WHAT TO DO. Please express every line of the listing below as a JSON list of strings, one string per line, leaving out blank lines.

── ENTRIES PROVIDED ──

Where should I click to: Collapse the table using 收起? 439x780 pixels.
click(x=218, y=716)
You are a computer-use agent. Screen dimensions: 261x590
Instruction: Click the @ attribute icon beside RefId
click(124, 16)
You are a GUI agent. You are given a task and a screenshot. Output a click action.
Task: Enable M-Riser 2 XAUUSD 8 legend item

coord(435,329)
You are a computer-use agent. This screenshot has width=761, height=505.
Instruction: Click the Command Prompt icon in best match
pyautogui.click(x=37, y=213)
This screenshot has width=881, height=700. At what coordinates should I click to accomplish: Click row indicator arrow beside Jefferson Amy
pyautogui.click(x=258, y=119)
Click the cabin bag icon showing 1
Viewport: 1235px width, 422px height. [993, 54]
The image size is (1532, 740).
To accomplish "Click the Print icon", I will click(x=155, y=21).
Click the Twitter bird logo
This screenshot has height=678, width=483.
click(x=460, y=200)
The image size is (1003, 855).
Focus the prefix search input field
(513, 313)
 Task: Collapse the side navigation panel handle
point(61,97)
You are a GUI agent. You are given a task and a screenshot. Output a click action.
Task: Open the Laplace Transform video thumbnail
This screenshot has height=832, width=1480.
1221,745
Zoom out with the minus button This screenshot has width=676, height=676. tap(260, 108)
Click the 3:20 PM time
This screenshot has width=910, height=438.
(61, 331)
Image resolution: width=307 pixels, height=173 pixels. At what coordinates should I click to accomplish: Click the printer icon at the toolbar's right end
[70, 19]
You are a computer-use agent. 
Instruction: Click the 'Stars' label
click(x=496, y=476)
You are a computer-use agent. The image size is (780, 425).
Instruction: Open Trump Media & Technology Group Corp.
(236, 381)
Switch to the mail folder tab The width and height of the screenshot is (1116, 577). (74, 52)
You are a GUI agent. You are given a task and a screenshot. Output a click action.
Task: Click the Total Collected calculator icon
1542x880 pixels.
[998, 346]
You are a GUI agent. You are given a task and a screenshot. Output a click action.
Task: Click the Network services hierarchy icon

───

SOLUTION FOR THIS PROBLEM.
[
  "Where should I click to: Collapse the table using 收起? 439x780 pixels.",
  "click(x=218, y=716)",
  "You are a computer-use agent. Screen dimensions: 261x590",
  "Instruction: Click the @ attribute icon beside RefId",
  "click(124, 16)",
  "You are a GUI agent. You are given a task and a screenshot. Output a click action.",
  "Task: Enable M-Riser 2 XAUUSD 8 legend item",
  "coord(435,329)",
  "You are a computer-use agent. This screenshot has width=761, height=505.",
  "Instruction: Click the Command Prompt icon in best match",
  "pyautogui.click(x=37, y=213)",
  "This screenshot has width=881, height=700. At what coordinates should I click to accomplish: Click row indicator arrow beside Jefferson Amy",
  "pyautogui.click(x=258, y=119)",
  "Click the cabin bag icon showing 1",
  "Viewport: 1235px width, 422px height. [993, 54]",
  "The image size is (1532, 740).",
  "To accomplish \"Click the Print icon\", I will click(x=155, y=21).",
  "Click the Twitter bird logo",
  "This screenshot has height=678, width=483.",
  "click(x=460, y=200)",
  "The image size is (1003, 855).",
  "Focus the prefix search input field",
  "(513, 313)",
  " Task: Collapse the side navigation panel handle",
  "point(61,97)",
  "You are a GUI agent. You are given a task and a screenshot. Output a click action.",
  "Task: Open the Laplace Transform video thumbnail",
  "This screenshot has height=832, width=1480.",
  "1221,745",
  "Zoom out with the minus button This screenshot has width=676, height=676. tap(260, 108)",
  "Click the 3:20 PM time",
  "This screenshot has width=910, height=438.",
  "(61, 331)",
  "Image resolution: width=307 pixels, height=173 pixels. At what coordinates should I click to accomplish: Click the printer icon at the toolbar's right end",
  "[70, 19]",
  "You are a computer-use agent. ",
  "Instruction: Click the 'Stars' label",
  "click(x=496, y=476)",
  "You are a computer-use agent. The image size is (780, 425).",
  "Instruction: Open Trump Media & Technology Group Corp.",
  "(236, 381)",
  "Switch to the mail folder tab The width and height of the screenshot is (1116, 577). (74, 52)",
  "You are a GUI agent. You are given a task and a screenshot. Output a click action.",
  "Task: Click the Total Collected calculator icon",
  "1542x880 pixels.",
  "[998, 346]",
  "You are a GUI agent. You are given a task and a screenshot. Output a click action.",
  "Task: Click the Network services hierarchy icon"
]